Task statement
Reproduce the closing part of the entries exactly: the line with "Click the microphone voice message icon" and all lines after it, ending with the last line, and nothing else.

Supplied records
BEGIN

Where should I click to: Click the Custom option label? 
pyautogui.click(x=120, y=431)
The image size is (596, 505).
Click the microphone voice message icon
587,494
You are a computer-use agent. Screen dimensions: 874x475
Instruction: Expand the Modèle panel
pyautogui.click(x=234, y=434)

END

Exercise solution
Click the microphone voice message icon
587,494
You are a computer-use agent. Screen dimensions: 874x475
Instruction: Expand the Modèle panel
pyautogui.click(x=234, y=434)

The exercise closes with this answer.